Reverse Sensing Kinetics investigation with STM of Deep-UV triggered TiO2/WO3 NCs for Isoprene detection

Abstract

Traditional diagnostic technologies in the health sector are either bulky or expensive and invasive; hence, the breath analyzer era emerged, wherein it can be a single sensor for a single illness diagnosis or a multi-sensor array to diagnose a single disease with numerous biomarkers. Isoprene, commonly known as a biomarker for various diseases, mainly for oxidative stress/cholesterol abnormalities, is targeted in this study. A drop-casted layer of microwave-treated Titanium dioxide/Tungsten oxide (TiO 2/WO 3) nanocomposites (NCs) optically activated in the deep UV (λ-300nm) range is employed for the detection of Isoprene.
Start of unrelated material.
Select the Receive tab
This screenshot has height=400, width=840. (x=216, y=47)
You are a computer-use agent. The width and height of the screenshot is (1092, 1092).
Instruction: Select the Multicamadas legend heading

An optimised moderately doped TiO 2/WO 3 NCs calibrated under 20 to 80 ppb of isoprene is considered from our previous work and thoroughly investigated for its sensing pattern discrepancy under optical activation. Our study aims to comprehend the reverse sensing pattern observed during optical activation of the sensing layer utilizing a precision scanning tunnelling microscope (STM) integrated with a deep-UV LED of λ-300nm. STM experiments confirm that the observed reverse sensing pattern, which contradicts the normal mode, is driven by an excess photogenerated surface n-type carrier concentration of 8.785 × 1015 cm −3.